#### A block of data:

┏━━

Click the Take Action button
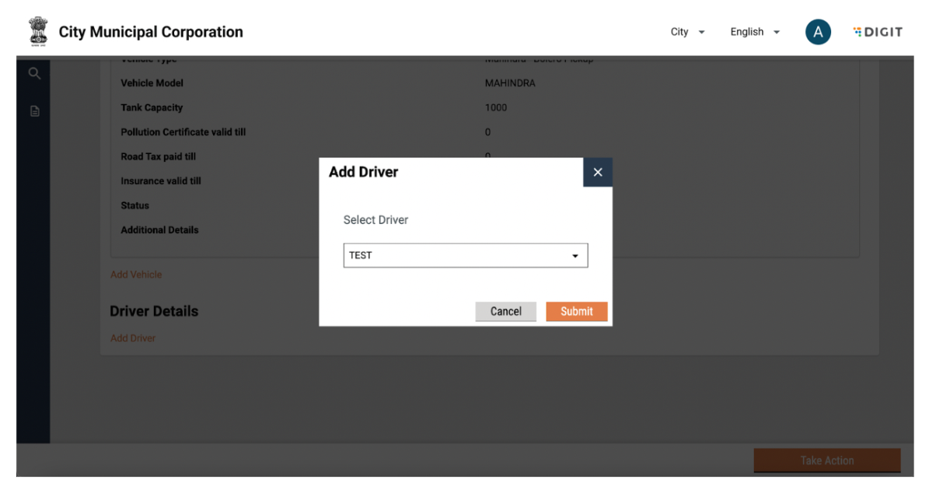929x483 pixels. pyautogui.click(x=826, y=460)
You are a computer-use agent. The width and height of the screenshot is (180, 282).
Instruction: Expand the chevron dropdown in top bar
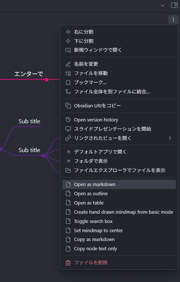163,6
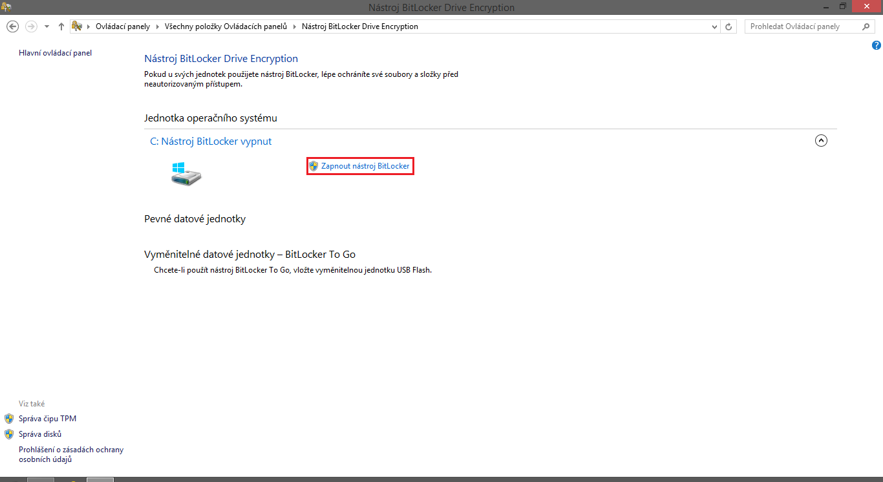Click the search magnifier icon
The width and height of the screenshot is (883, 482).
(866, 26)
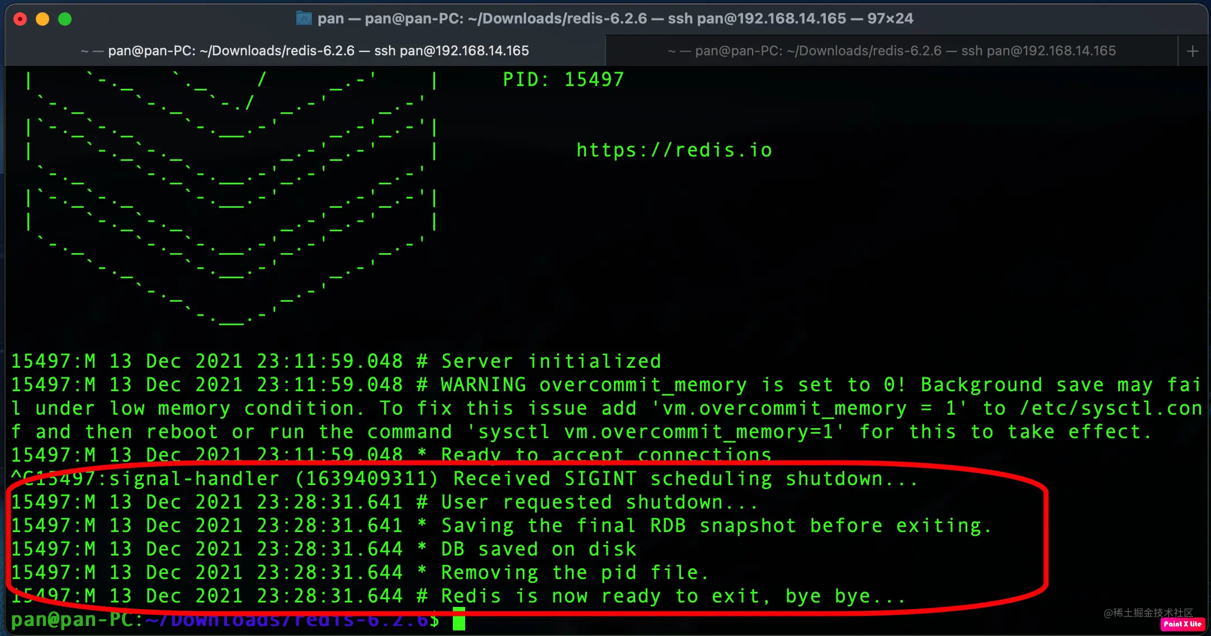Click the 'DB saved on disk' line
1211x636 pixels.
324,549
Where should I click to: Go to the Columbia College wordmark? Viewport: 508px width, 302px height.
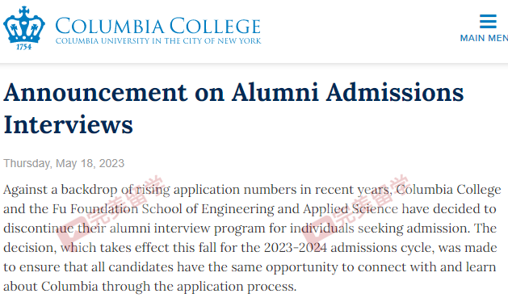click(x=157, y=27)
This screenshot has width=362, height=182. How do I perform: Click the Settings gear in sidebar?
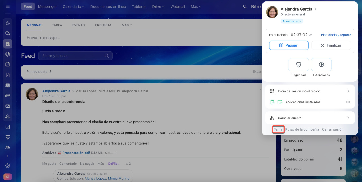(8, 166)
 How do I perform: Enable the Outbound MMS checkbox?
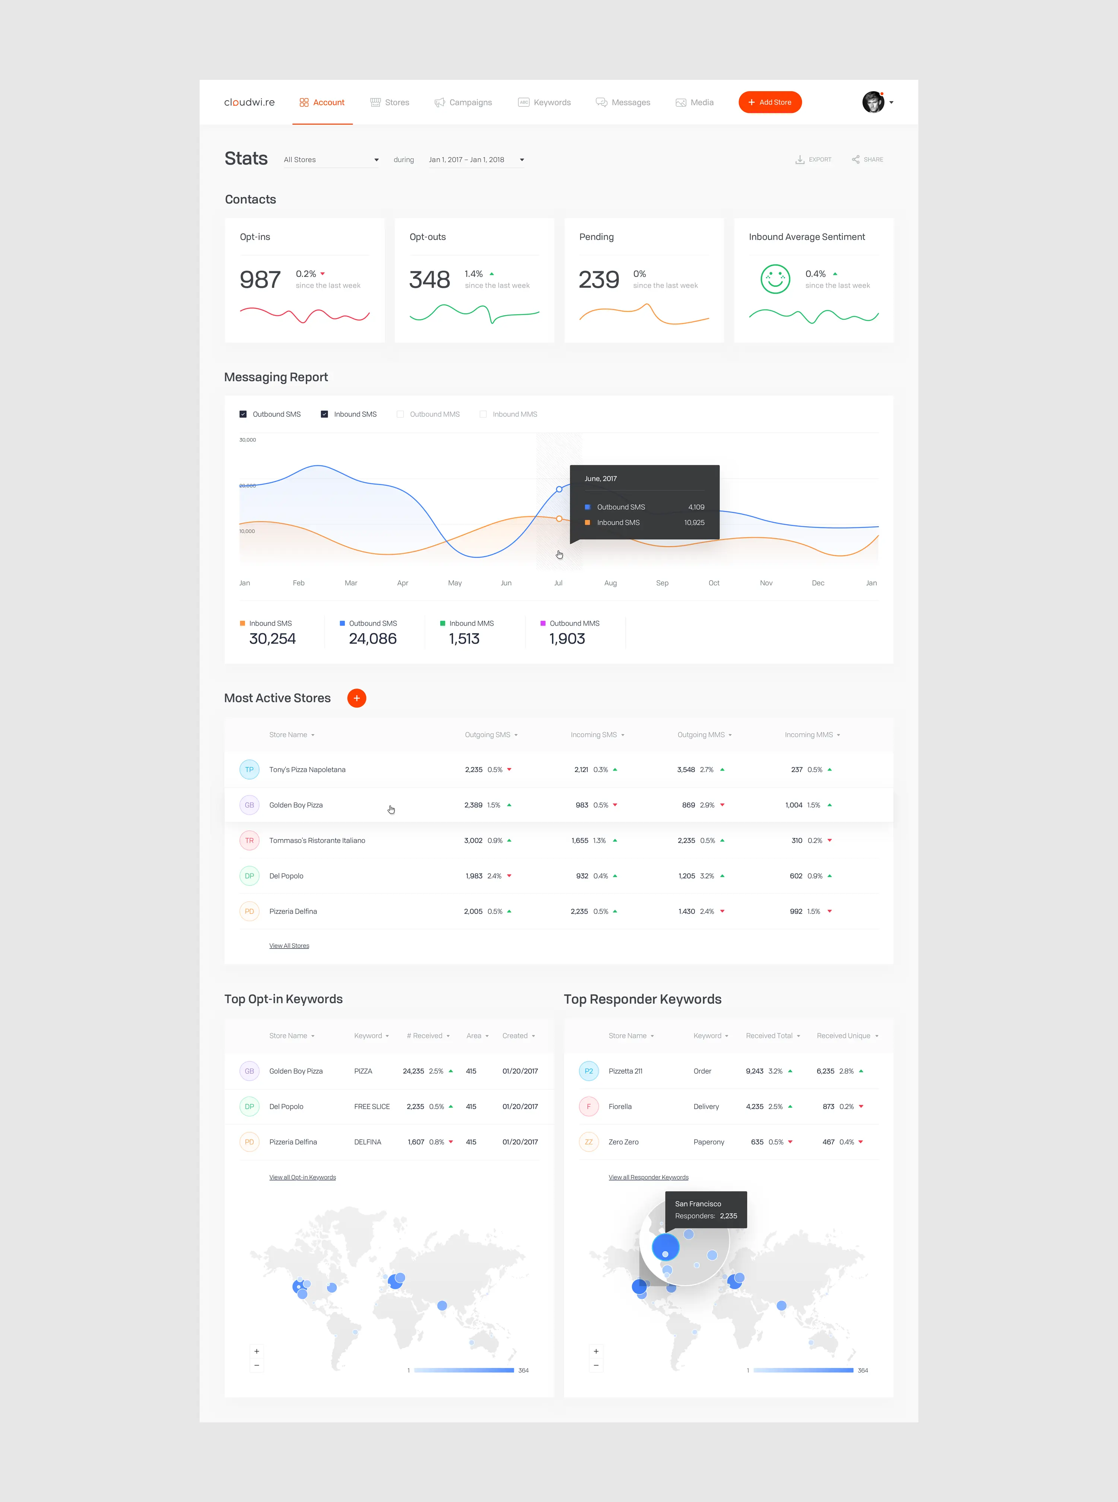click(400, 414)
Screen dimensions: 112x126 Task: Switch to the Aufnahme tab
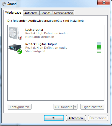click(x=31, y=13)
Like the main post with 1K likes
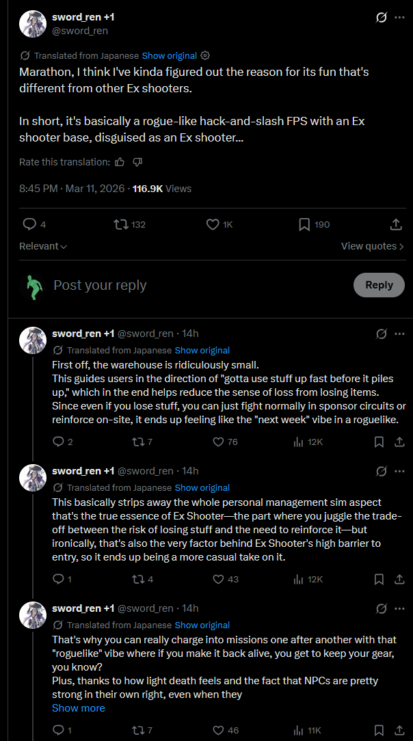Image resolution: width=413 pixels, height=741 pixels. pyautogui.click(x=212, y=224)
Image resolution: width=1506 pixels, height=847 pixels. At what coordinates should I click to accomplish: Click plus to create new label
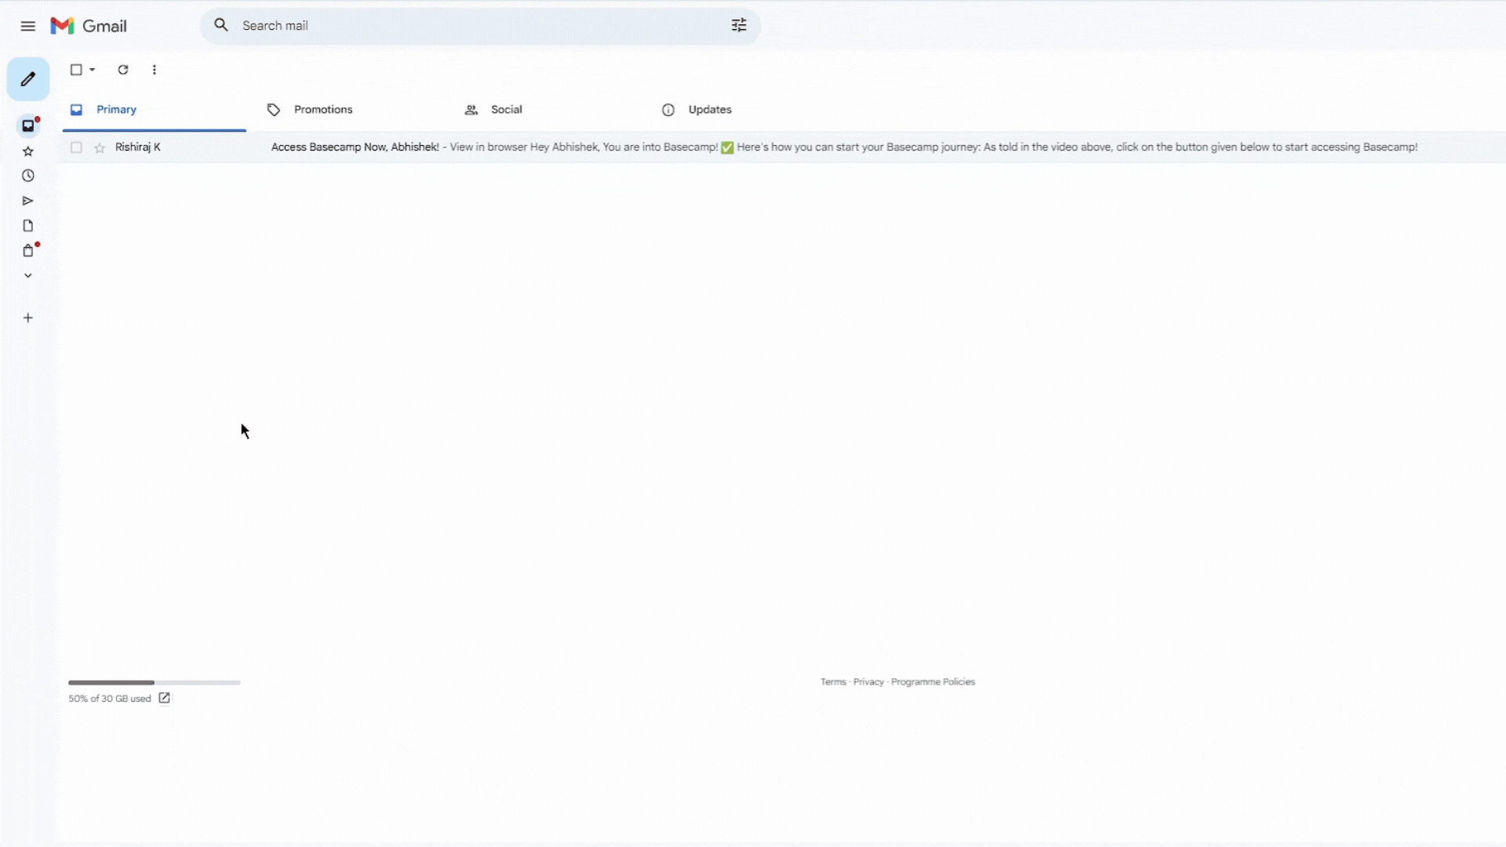(28, 318)
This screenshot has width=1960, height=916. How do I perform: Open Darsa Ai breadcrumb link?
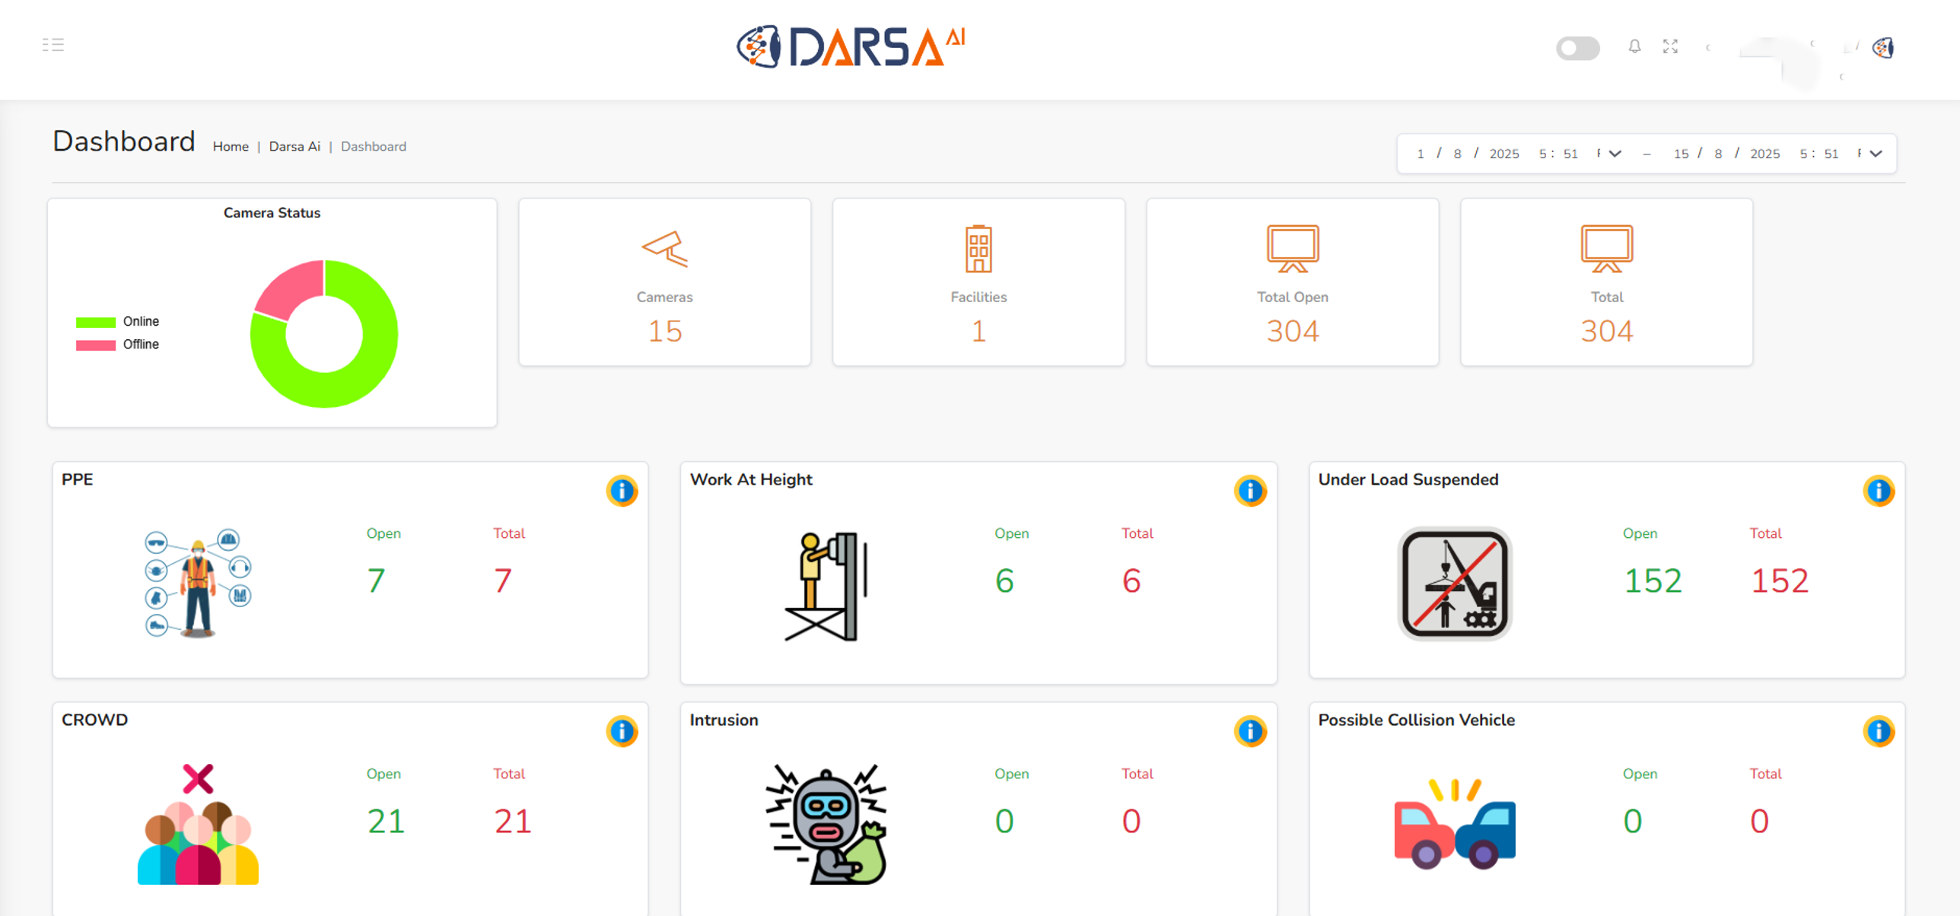click(x=294, y=147)
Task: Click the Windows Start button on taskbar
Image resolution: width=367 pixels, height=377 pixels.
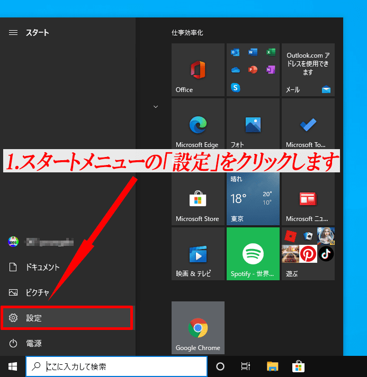Action: (x=12, y=366)
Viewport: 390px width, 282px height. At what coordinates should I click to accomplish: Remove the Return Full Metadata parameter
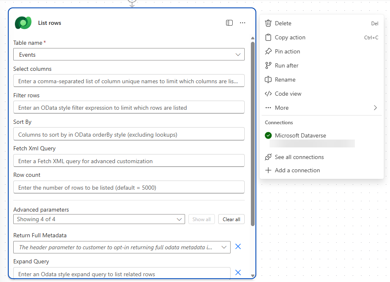point(238,246)
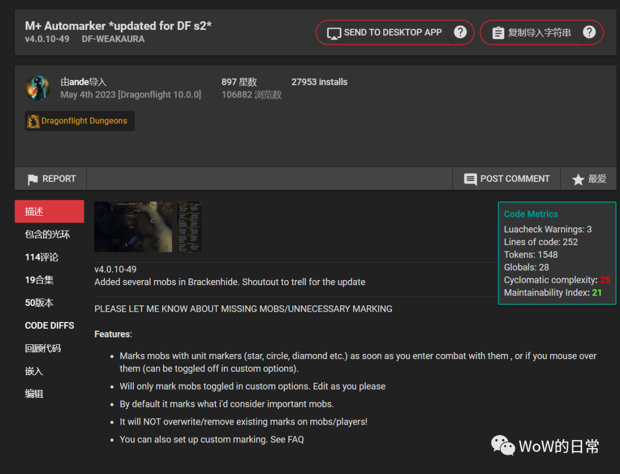Open the CODE DIFFS tab
This screenshot has width=620, height=474.
(49, 325)
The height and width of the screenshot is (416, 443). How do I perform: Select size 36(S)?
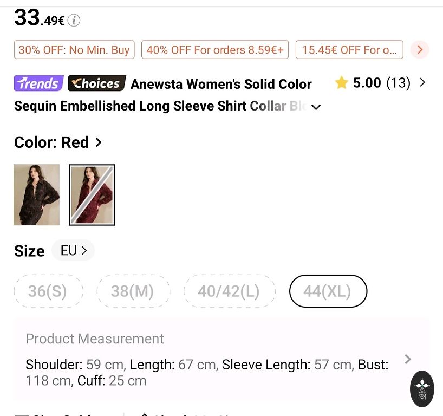pyautogui.click(x=48, y=291)
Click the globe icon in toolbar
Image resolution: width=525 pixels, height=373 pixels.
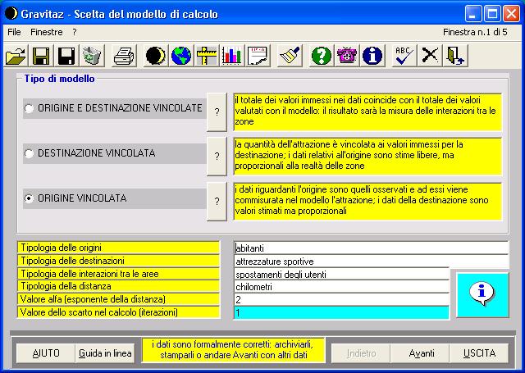(180, 55)
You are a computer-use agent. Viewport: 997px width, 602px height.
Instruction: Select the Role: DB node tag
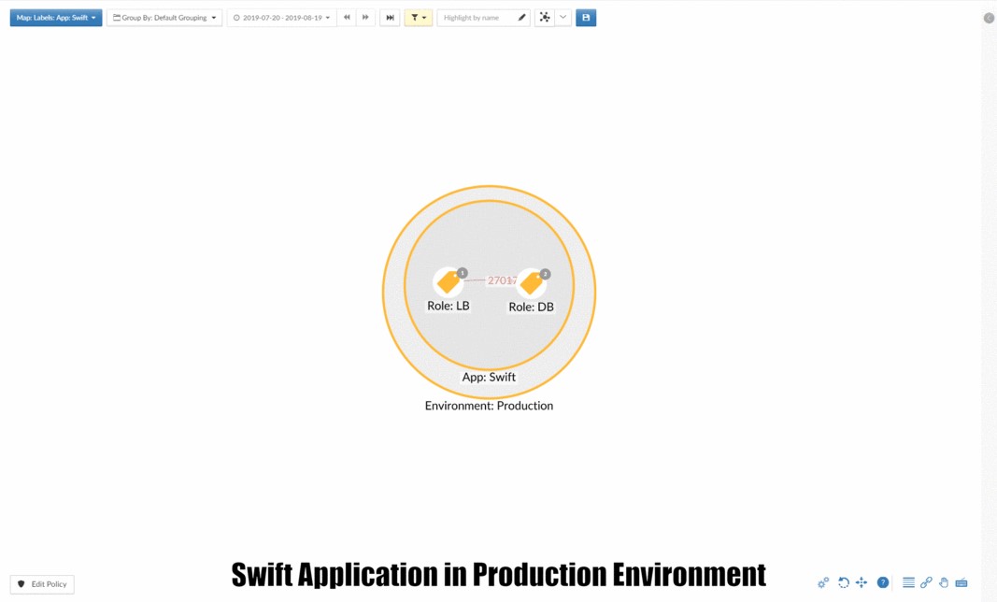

┗━━

#### Stated task:
Reproduce the data above word for word, leaving out the pictures.

#### Answer for this exercise:
Click the Take Action button
929x483 pixels. pyautogui.click(x=826, y=460)
You are a computer-use agent. The width and height of the screenshot is (180, 282).
Instruction: Expand the chevron dropdown in top bar
163,6
Click the search magnifier icon
The width and height of the screenshot is (883, 482).
(866, 26)
Click the 'DB saved on disk' line
1211x636 pixels.
324,549
Where should I click to: Go to the Columbia College wordmark? Viewport: 508px width, 302px height.
click(x=157, y=27)
This screenshot has width=362, height=182. How do I perform: Click the Settings gear in sidebar?
(8, 166)
 How do I perform: Enable the Outbound MMS checkbox?
click(400, 414)
Screen dimensions: 112x126 Task: Switch to the Aufnahme tab
click(x=31, y=13)
Like the main post with 1K likes
Image resolution: width=413 pixels, height=741 pixels. pyautogui.click(x=212, y=224)
Image resolution: width=1506 pixels, height=847 pixels. At what coordinates should I click to accomplish: Click plus to create new label
(28, 318)
This screenshot has width=1960, height=916. How do I perform: Open Darsa Ai breadcrumb link?
click(x=294, y=147)
Task: Click the Windows Start button on taskbar
Image resolution: width=367 pixels, height=377 pixels.
Action: (x=12, y=366)
Viewport: 390px width, 282px height. At what coordinates should I click to accomplish: Remove the Return Full Metadata parameter
point(238,246)
Open the CODE DIFFS tab
This screenshot has width=620, height=474.
(49, 325)
The height and width of the screenshot is (416, 443). How do I perform: Select size 36(S)?
pyautogui.click(x=48, y=291)
Click the globe icon in toolbar
Image resolution: width=525 pixels, height=373 pixels.
(180, 55)
You are a computer-use agent. Viewport: 997px width, 602px height.
Instruction: Select the Role: DB node tag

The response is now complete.